According to the recent report the FCC won’t force Google and others to comply with Do-Not-Track requests issued by users. The decision is a response to a petition filed by Consumer Watchdog, a non-for-profit group which fights for taxpayers and consumers’ interests.
Usually, Internet users can tweak their browsers setting into ordering websites to not track them while they are online. Even though the feature is available in nearly all web-browsers, websites often ignore such requests.
But Consumer Watchdog argued that abiding by the requests is mutually beneficial for edge providers and consumers alike. For instance, if you choose to follow the do-no-track rules, customers would trust you more and more people will be encouraged to use your products and services.

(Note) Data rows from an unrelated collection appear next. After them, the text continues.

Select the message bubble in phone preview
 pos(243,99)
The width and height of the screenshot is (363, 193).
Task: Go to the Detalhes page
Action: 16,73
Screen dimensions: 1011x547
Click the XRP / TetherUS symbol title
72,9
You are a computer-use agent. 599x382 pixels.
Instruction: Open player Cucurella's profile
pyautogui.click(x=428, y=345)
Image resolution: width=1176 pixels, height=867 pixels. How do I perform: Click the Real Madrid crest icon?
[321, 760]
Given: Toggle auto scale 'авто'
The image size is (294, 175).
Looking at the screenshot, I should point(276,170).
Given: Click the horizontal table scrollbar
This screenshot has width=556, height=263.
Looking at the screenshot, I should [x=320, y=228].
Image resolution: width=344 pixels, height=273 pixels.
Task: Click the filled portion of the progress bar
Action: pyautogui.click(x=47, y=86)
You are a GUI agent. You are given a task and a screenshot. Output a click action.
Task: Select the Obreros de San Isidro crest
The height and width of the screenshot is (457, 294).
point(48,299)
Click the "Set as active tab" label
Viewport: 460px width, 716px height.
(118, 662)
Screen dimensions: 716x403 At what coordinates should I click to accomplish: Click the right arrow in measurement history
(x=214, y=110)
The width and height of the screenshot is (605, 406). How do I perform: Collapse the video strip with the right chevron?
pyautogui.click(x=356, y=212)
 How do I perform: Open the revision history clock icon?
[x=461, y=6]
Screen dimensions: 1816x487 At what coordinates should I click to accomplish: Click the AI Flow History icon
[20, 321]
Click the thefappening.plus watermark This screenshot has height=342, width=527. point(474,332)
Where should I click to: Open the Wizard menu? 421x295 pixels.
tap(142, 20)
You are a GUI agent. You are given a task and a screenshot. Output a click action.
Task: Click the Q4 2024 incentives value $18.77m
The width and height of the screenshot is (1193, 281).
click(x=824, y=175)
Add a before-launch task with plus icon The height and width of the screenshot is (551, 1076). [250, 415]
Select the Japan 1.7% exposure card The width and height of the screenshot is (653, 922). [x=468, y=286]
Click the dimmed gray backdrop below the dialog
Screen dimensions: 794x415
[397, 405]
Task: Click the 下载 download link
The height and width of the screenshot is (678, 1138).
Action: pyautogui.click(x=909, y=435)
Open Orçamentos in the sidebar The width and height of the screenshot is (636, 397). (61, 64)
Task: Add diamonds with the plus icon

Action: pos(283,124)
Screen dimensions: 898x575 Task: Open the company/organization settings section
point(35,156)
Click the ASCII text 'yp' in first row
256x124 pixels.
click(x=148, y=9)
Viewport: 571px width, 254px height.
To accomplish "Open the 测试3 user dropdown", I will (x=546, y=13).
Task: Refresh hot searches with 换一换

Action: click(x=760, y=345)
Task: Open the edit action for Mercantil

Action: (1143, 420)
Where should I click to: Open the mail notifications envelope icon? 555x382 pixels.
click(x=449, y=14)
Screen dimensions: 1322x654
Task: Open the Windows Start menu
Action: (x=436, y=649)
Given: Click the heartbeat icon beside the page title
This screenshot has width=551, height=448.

The group also cited the new net neutrality rules recently issued by the FCC. Consumer advocates stated that the new rules reclassified Internet Service Providers (IPSs) as utilities. As a result, they must comply with the privacy rules sated in the Communications Act.
Although the rules in the act were designed to regulate phone service providers, they are now used to regulate ISP activity as well until new rules are drafted. Yet, the FCC will issue new rules for IPSs, rather for ‘edge service’ such as Google and Facebook.
Yet, Consumer Watchdog urged the federal agency to expand its oversight to edge services, too. In the petition, the group argued that consumers are concerned about their online privacy ‘far beyond’ the provisions of the Communications Act on broadband providers.
The group also said that it had received many requests from consumers that were worried about their personal data safety on the Internet, citing threats from edge providers that engage in controversial data collection and tracking operations.
On Friday, the commission said that the association between ISPs and edge providers was ‘tenuous’ and that the request was ‘inconsistent’ with the agency’s goals when it reclassified broadband providers and the privacy issues it was trying to address through that reclassification.
Jamie Court, head of the Consumer Watchdog, was irked with the agency’s decision. He argued that protecting Internet users against Verizon and AT&T but granting them no protection against Google and Facebook was bluntly ‘outrageous.’
Mr. Court recently told reporters that the group would ask again the agency to reconsider the petition. He also hopes that the issue may reach Congress.